__YOUR GOAL__. Restate each of the lines below word for word and drop every picture.

****

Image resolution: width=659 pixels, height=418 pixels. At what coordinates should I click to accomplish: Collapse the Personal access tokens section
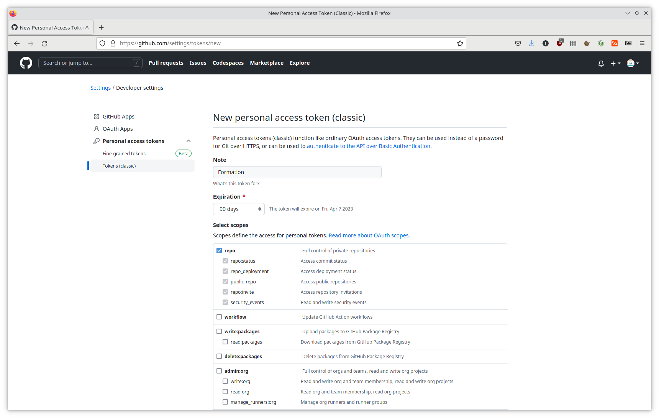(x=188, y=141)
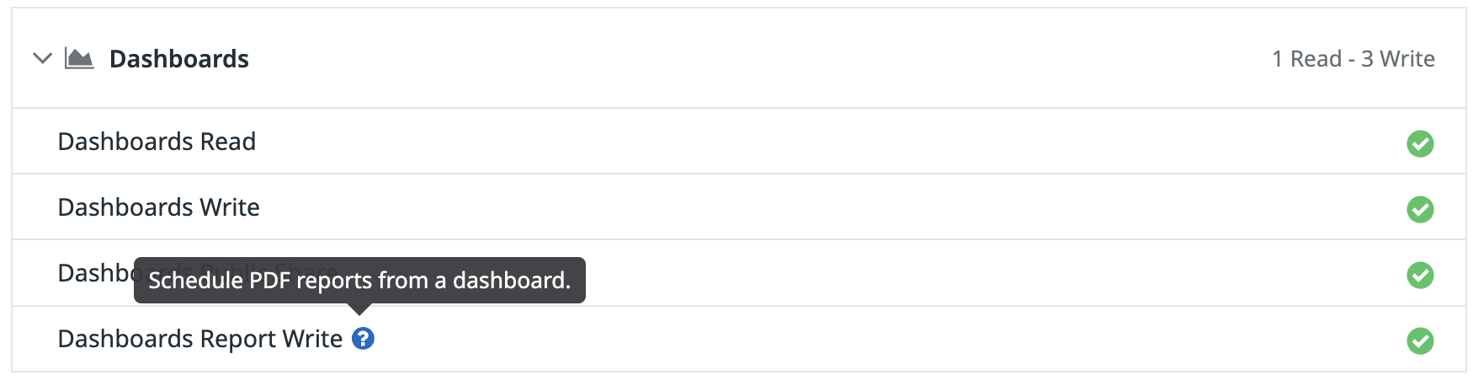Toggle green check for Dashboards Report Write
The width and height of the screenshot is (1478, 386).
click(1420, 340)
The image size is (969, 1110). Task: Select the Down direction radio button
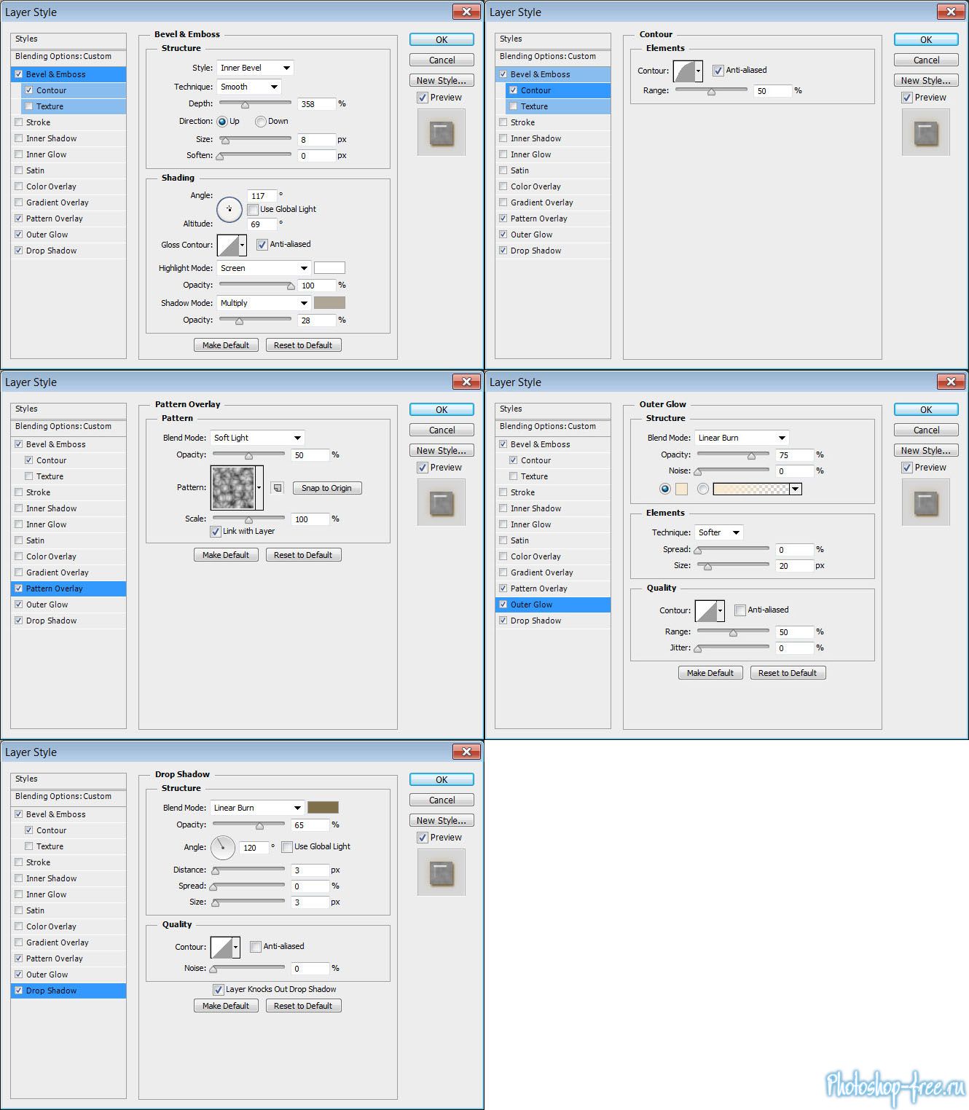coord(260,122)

****

__ANSWER BOX__.
Image resolution: width=659 pixels, height=418 pixels. At what coordinates should I click to accomplish: Collapse the Personal access tokens section
(x=188, y=141)
Toggle green check for Dashboards Report Write
The width and height of the screenshot is (1478, 386).
click(1420, 340)
The image size is (969, 1110). Task: Select the Down direction radio button
coord(260,122)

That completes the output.